Collected data
##############################
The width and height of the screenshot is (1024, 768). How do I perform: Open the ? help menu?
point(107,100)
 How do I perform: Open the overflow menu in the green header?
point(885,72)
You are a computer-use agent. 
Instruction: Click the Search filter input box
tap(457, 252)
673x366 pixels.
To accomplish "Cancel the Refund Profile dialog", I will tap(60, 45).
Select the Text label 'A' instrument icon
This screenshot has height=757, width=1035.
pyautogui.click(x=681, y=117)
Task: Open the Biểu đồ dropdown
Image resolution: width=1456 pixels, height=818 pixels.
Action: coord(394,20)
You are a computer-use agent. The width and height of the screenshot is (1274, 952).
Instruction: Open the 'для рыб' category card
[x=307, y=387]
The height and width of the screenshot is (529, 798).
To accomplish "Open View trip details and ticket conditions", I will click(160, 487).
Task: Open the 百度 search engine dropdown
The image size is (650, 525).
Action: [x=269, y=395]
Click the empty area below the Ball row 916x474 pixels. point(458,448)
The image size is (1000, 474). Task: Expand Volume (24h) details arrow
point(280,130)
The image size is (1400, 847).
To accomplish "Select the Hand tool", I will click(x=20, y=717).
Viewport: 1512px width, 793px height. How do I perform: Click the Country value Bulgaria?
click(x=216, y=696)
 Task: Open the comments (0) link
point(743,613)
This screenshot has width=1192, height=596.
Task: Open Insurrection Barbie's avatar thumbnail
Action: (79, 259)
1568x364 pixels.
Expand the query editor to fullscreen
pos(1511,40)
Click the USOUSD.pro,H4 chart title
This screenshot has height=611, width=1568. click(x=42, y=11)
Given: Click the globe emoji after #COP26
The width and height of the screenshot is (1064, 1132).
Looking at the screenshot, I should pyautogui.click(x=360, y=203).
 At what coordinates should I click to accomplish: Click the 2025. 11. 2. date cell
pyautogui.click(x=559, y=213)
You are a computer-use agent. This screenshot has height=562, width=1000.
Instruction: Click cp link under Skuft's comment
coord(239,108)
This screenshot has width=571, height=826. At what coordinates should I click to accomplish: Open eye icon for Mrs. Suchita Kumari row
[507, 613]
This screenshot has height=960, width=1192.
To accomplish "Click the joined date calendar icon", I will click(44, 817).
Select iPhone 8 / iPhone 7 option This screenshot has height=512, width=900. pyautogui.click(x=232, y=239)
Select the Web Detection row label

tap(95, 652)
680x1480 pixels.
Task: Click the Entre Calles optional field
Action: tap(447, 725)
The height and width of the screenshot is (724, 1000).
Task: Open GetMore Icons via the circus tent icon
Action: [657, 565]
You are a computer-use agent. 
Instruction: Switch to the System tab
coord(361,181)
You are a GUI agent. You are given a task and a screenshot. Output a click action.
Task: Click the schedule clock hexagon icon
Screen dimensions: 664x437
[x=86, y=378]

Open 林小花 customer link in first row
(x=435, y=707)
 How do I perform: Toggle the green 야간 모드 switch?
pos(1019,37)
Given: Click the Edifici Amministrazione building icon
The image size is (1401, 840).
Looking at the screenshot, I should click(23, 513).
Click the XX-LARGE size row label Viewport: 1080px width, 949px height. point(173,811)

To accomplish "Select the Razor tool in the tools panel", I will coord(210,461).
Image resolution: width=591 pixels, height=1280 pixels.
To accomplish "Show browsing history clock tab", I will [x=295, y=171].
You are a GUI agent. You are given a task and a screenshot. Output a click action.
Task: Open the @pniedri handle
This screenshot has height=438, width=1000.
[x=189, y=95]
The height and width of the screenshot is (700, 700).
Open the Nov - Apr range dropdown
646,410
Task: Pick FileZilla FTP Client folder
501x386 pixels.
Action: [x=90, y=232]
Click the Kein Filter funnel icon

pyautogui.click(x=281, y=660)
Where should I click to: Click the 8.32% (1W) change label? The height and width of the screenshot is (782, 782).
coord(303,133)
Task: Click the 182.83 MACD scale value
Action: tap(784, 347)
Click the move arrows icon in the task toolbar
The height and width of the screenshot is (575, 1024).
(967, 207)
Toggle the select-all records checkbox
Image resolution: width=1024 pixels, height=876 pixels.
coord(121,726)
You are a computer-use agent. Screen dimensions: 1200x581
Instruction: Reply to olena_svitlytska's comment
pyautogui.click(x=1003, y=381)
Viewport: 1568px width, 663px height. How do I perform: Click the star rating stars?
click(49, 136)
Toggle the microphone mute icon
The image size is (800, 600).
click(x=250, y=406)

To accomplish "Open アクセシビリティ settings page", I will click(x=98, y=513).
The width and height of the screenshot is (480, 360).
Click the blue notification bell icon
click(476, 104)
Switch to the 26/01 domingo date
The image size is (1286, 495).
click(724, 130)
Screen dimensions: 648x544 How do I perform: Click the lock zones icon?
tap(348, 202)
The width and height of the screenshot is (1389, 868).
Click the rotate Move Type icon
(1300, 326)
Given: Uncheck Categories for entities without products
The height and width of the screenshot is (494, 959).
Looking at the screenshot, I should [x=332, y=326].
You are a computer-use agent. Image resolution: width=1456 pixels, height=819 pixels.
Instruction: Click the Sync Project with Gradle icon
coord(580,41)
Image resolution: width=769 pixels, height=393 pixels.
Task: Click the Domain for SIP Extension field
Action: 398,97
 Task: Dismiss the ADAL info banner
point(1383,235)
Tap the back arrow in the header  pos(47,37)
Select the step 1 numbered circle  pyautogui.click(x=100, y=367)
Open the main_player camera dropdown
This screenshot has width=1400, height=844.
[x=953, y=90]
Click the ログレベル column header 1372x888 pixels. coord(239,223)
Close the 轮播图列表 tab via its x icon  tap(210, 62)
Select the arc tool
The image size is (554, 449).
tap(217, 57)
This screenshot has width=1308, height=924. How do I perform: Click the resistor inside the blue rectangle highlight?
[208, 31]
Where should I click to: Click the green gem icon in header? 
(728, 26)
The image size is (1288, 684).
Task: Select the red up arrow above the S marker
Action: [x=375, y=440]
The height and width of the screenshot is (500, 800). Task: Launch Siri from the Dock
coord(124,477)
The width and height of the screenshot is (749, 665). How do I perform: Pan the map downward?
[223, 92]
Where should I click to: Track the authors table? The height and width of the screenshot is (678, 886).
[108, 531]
##############################
WHAT THE TASK REQUIRES:
Your answer should be the lines of the records that include the word "clock".

RESULT OF THIS TASK:
Task: Click the schedule clock hexagon icon
To accomplish "Show browsing history clock tab", I will [x=295, y=171].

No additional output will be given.